I was interested in purchasing a chronologically arranged Bible and found two, [ame="http://www.amazon.com/Reese-Chronological-Bible-Edward/dp/0871231158/ref=pd_sim_b_6"]The Reese Chronological Bible[/ame] or [ame="http://www.amazon.com/gp/product/0718020685/ref=cm_cmu_pg__header"]The (NKJ) Chronological Study Bible[/ame]. 

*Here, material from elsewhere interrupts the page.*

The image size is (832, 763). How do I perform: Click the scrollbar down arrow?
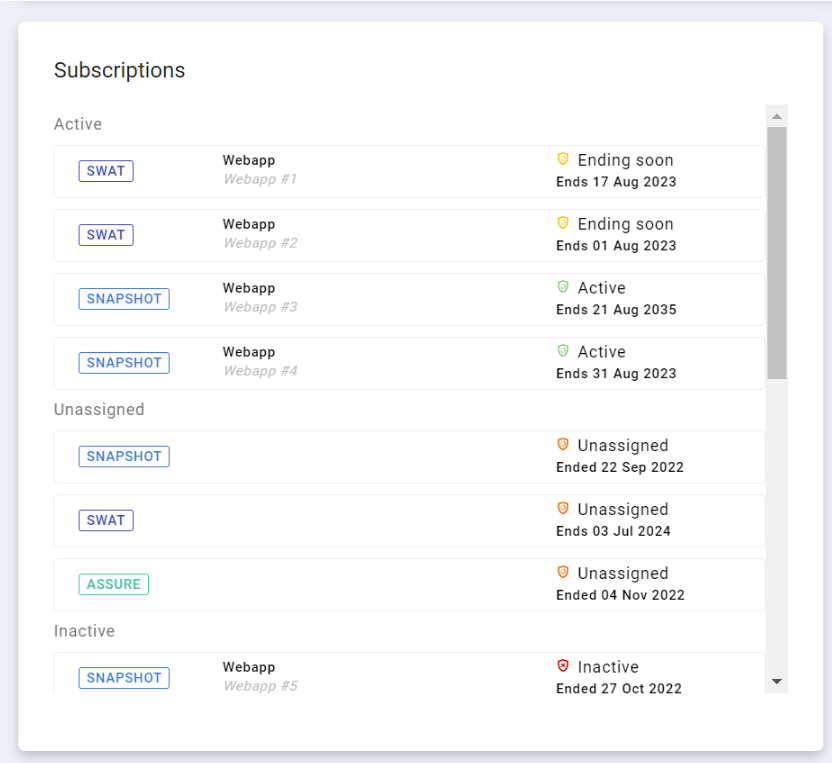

Which one would you suggest?

Thank you.


j


----------



## LawrenceU (Jan 3, 2009)

Neither, actually. I'm not a big fan of Chronological Bibles. They cut the text to ribbons and context is lost.


----------



## JM (Jan 3, 2009)

Could the same be said for M'Cheyne's reading plan? ex. Genesis 1, Matthew	1, 1	Ezra	1, and Acts 1.


----------



## tellville (Jan 3, 2009)

I think chronological Bibles are fine as long as you realize what they are: A way to read the Bible chronologically. I'd also say they can help with the context of the biblical _narrative_ because everything is happening sequentially instead of all over the place. 

Of course, if you're going to do in-depth exegesis or something you're going to use a normal Bible or the originally languages. But I don't think that's why you want to get this Bible!

Personally I'd go for the NKJV one because 1) I'd rather read the NKJV then the KJV 2) It's newer and has nice colour  3) It has study notes (I like reading different study Bibles).


----------



## PresbyDane (Jan 3, 2009)

And now just to be different I would go with the Reese one, because it is not the NKJV, I am sorry it is not to be irritating that is just my opinion and that is what you asked for.


----------



## eqdj (Jan 3, 2009)

If you're looking for a chronological devotional bible then I would highly recommend [ame="http://www.amazon.com/One-Year-Chronological-Bible/dp/084235090X/sr=8-1/qid=1159750398/ref=pd_bbs_1/002-9932031-3487216?ie=UTF8&s=books"]Tyndale's One Year Chronological Bible[/ame].

(Old Testament notes by Tremper Longmen)


----------